Pergunto do Brasil, ela me diz que ninguém sabe nada e que estão todos preocupados com Bolsonaro, digo, ela diz, com a a estabilidade mental dele.

Ela me diz que votou nele e que continua tendo muitas esperanças. Como eu, ela quer notícias, das quais há dias estamos privados e que só teremos quando vencermos dunas e mais dunas de areia interminável.

Ela põe a mão no coração e me diz:

– Rezei tanto! Rezei muitas vezes e rezei mais quando Lula foi nomeado para ser ministro de alguma coisa, acho que da Casa Civil, ia ser um desastre, mas minhas orações foram ouvidas.

Finjo de morto, para não ouvir mais, mas ela continua.

– Oramos juntos, um grupo consciente, para que o Brasil não virasse uma nova Venezuela. E tenho certeza de que nossas preces fizeram a diferença. Eu não consigo compreender uma coisa: nós temos muitos amigos de grande cultura, juízes, advogados, jornalistas, que deveriam saber das coisas, são pessoas consideradas inteligentes, mas… como podem querer isso para o nosso Brasil?!

Olho para os lados, só areia, não tenho para onde fugir. Talvez pudesse pelo menos comê-la, mas tornou-se inviável qualquer possibilidade de tesão .

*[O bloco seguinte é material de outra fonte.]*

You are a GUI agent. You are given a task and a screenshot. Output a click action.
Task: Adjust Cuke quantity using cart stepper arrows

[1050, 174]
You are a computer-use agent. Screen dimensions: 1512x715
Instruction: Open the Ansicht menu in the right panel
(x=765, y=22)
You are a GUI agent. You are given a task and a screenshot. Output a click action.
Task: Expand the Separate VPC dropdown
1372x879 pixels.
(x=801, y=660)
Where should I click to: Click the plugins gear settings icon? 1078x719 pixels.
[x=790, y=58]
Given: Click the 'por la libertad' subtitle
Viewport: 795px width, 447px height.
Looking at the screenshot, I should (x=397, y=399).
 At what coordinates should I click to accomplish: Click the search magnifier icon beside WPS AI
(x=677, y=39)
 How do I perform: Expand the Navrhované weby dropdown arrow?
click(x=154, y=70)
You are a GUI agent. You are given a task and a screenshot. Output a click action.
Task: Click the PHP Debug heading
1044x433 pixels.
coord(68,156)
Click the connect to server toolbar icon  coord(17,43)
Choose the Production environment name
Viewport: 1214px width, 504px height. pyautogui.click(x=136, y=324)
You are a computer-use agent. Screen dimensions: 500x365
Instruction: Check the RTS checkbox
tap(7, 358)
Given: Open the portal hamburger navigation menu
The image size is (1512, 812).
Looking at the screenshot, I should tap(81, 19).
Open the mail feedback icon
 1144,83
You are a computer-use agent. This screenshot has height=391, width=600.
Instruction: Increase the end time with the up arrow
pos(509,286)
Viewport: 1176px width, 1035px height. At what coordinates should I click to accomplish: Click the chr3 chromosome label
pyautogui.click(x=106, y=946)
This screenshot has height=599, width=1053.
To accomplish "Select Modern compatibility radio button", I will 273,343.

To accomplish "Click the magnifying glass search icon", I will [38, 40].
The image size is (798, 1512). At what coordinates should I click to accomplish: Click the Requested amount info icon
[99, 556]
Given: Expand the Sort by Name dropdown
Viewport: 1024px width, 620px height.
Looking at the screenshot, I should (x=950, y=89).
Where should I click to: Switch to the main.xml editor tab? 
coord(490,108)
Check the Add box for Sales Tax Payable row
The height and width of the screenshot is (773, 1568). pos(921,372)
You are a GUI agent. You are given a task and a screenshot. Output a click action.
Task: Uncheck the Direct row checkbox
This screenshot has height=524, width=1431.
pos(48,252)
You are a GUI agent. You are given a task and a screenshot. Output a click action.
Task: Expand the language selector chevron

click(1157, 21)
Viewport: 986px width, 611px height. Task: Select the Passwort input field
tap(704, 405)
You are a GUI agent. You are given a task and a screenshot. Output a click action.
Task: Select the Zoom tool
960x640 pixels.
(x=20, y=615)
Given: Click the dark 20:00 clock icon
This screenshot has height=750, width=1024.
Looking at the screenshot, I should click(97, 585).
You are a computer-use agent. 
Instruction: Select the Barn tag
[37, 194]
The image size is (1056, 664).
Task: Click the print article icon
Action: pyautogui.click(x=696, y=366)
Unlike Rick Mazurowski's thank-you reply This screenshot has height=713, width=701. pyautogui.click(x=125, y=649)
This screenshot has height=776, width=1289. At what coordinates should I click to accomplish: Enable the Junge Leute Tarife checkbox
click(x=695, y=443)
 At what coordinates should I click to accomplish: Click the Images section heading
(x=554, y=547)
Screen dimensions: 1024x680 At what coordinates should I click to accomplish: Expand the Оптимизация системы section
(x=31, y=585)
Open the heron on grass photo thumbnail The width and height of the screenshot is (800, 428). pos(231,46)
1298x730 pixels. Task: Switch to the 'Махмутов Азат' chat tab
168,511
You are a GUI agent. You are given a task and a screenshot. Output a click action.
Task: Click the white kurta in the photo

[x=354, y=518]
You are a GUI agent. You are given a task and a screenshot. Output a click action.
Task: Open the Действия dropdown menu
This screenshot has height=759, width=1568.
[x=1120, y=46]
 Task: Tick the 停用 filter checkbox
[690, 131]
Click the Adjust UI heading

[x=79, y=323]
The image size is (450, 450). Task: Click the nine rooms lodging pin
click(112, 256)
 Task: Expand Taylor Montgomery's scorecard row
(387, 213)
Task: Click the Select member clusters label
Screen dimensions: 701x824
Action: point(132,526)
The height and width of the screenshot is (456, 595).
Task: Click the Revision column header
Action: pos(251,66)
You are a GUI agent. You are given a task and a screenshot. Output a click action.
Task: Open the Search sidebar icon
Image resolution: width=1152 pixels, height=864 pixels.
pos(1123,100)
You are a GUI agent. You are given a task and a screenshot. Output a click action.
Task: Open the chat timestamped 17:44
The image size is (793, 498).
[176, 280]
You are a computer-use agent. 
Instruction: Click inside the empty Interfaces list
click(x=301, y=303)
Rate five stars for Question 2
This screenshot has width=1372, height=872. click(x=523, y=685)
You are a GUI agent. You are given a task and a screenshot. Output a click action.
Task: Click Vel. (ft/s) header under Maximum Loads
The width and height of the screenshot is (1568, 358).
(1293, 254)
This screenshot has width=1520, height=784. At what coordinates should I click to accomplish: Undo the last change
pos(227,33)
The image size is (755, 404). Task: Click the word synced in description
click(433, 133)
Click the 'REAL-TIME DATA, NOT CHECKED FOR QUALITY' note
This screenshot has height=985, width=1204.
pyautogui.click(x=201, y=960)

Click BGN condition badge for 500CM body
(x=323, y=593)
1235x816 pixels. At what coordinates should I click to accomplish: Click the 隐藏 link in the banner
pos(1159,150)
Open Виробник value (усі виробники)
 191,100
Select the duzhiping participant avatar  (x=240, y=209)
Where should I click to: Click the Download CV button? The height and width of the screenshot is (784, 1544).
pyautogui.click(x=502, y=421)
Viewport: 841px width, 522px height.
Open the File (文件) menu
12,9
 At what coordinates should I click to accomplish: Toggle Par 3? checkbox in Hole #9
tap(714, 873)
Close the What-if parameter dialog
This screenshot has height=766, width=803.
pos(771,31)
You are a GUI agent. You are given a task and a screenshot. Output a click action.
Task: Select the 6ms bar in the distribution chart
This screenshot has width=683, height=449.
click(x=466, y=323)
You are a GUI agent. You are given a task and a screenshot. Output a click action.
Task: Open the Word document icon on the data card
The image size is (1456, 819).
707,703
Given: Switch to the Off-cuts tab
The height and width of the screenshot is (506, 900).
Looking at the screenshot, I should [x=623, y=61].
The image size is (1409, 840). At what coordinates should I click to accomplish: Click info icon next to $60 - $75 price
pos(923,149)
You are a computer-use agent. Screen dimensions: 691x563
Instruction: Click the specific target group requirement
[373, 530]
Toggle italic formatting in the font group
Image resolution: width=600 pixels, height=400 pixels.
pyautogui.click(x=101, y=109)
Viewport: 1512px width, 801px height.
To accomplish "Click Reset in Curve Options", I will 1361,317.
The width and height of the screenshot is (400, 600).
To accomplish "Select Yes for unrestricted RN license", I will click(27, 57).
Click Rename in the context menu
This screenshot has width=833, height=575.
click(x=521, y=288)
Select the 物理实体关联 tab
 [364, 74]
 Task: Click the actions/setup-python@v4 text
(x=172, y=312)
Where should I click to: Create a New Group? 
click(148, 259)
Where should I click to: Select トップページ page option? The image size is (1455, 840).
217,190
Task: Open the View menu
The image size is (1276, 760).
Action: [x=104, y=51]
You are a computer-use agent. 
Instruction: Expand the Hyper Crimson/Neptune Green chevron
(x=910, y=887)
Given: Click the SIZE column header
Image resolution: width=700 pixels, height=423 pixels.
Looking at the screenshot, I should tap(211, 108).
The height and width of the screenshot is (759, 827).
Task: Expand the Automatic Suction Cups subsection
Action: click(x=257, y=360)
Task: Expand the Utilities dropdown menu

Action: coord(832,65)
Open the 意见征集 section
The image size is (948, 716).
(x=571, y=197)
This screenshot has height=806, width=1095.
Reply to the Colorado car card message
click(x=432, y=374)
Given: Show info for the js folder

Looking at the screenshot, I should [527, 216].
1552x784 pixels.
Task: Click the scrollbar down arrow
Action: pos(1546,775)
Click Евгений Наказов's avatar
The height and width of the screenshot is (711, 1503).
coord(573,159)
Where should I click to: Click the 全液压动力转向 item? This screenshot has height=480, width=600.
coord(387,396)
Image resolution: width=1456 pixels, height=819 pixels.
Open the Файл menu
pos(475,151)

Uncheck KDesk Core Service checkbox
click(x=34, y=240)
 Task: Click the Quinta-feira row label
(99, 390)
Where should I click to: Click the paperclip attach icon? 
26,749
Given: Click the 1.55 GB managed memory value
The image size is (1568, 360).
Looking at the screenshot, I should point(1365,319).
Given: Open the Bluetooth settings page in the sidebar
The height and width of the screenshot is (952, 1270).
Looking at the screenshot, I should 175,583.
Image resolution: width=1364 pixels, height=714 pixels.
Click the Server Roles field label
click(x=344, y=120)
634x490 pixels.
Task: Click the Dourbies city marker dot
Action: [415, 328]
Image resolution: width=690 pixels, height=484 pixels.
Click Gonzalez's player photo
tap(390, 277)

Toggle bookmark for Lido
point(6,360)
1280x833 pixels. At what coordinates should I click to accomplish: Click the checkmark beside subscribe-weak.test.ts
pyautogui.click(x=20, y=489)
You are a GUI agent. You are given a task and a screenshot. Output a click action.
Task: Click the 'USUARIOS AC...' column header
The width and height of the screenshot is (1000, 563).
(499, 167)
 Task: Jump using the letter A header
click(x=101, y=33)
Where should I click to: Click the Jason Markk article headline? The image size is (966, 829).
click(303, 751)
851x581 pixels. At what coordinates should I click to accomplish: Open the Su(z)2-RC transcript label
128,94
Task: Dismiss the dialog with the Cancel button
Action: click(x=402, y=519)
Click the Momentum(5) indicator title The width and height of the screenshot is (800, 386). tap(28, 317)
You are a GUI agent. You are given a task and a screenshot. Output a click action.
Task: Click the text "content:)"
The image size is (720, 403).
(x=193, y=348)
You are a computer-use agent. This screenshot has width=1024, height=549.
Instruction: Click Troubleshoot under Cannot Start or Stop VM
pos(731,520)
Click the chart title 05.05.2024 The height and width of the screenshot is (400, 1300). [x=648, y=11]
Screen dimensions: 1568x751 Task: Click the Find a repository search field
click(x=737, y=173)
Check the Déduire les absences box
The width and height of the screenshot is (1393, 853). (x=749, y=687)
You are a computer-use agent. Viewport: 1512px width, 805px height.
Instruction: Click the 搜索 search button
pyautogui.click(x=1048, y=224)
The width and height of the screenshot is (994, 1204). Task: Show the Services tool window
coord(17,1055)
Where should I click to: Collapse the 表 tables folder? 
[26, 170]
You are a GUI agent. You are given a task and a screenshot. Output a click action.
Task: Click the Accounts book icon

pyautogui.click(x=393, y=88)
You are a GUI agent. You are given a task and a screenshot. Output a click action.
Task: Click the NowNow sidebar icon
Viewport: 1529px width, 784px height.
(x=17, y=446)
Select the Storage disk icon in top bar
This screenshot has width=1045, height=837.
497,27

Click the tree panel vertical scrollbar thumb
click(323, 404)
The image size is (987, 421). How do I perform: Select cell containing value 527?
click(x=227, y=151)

Enchi o cantil de água. De cantil e saco cheios continuei minha jornada seguindo a caravana, enquanto cães ladravam, ladravam e ladravam porcarias, uivando pela liberação geral das armas e pelo isolamento dos viados em um lugar inacessível da floresta amazônica, menos os amigos do presidente, que seriam não só poupados como nomeados para algum ministério de pouca importância.

A esperança de encontrar uma torre me dá forças e sigo em frente.

Notícias! Notícias! Lula está solto?

O governo caiu?

Tão cedo não saberei e essa ignorância me mantém firme.